Alternatively, in many of these cases, it could be argued that they reach the same conclusion by using these cues in a more direct manner, i.e., because they contribute to raising the salience of one referent over the others, without any intention-reading actually having taken place (Ambridge & Lieven, 2011). This is what is suggested by Frank’s model (2014), which separates two dimensions for word-learning processes: the source of the cue (cross-situational or social) and the way the cue is used (in a purely associative manner or through the computation of intentions). Thus, the social cues could contribute to contrasting the target referent with other potential referents directly by highlighting it, or the contrast could be the result of a pragmatic inference about what the speaker intended to highlight. Therefore, the second possibility that we put forward is that bilingual children, because of the nature of their interactions with their social environment, are better at paying attention to social cues.

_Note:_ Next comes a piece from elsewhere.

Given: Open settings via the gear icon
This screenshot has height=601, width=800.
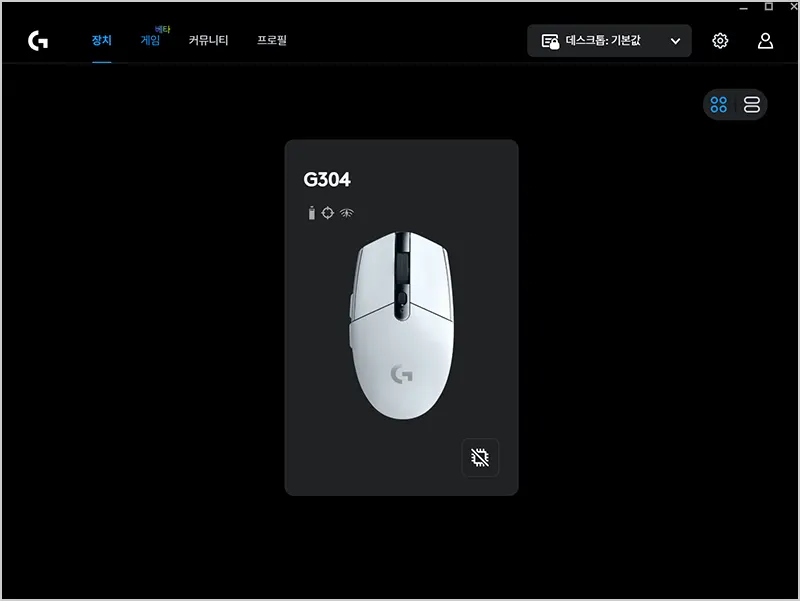Looking at the screenshot, I should pos(720,41).
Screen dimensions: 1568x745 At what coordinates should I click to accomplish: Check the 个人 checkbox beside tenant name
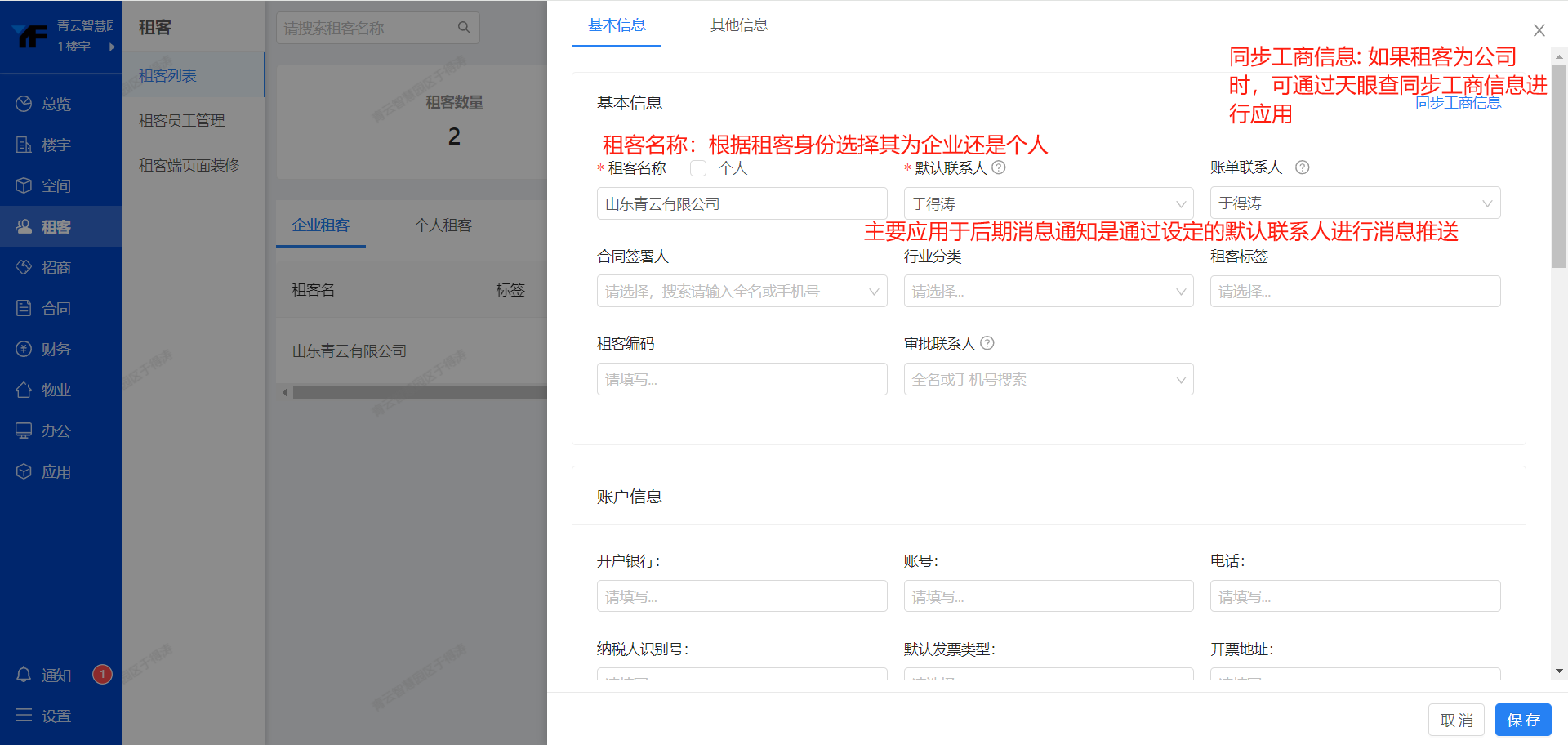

Finally, the third possibility is that bilingual experience could contribute to enhancing pragmatic competence per se, i.e., the ability to reason about communicative intentions and informativeness. This is a distinct possibility from the one mentioned above. Pragmatic inference distinguishes itself from social cue-following in that it requires not only recognition of the cue provided but also reasoning about the speaker’s intentions in providing the cue. Take for example contrastive inference which is a type of implicature using Grice’s second Maxim of Quantity: ‘do not say more than you need’. In this type of pragmatic inference, the reason for providing a certain cue (e.g., an adjectival modifier, or prosodic stress) is assumed to be for informative purposes (i.e., to distinguish one potential referent from another). For example, hearers presented with an array of four objects and prompted with an utterance beginning with ‘Pick up the tall. . .’ will start shifting their eye gaze towards the tall glass (which has a small glass counterpart) rather than the tall jug (which does not have another jug as a contrast) before hearing the noun, inferring that the modifier is more specific, being required, for this referent (Nadig & Sedivy, 2002). Similarly, ‘the red dax’ should be taken to refer to the leftmost rather than the rightmost object in Figure 1.

Contrastive inference.
Emotional affect (expressed via positive or negative intonation), on the contrary, is a type of socio-pragmatic cue that, like eye gaze and pointing, can potentially be used directly to identify a particular referent with a positive or negative feature without the need to reason about why the speaker provided the cue (or this specific amount of information). In this scenario, the affect (or point, or gaze, or other social cues) would shift the child’s attention towards the target object, raising its probability as a candidate for the novel word without any processes involving pragmatic inferencing (or accessing people’s mental states, i.e., theory of mind taking place; see also Frank, 2014). In this second case, the inference is not about the amount of information provided by the speaker but more directly about the conceptual links between a particular affect and situation or object. This is a difference between the mere recognition of a cue and the actual use of a cue into a chain of pragmatic inferential reasoning. Therefore, the third possibility for bilingual children’s better performance with pragmatics could be that the nature of their linguistic experiences has made them more adept at pragmatic reasoning per se.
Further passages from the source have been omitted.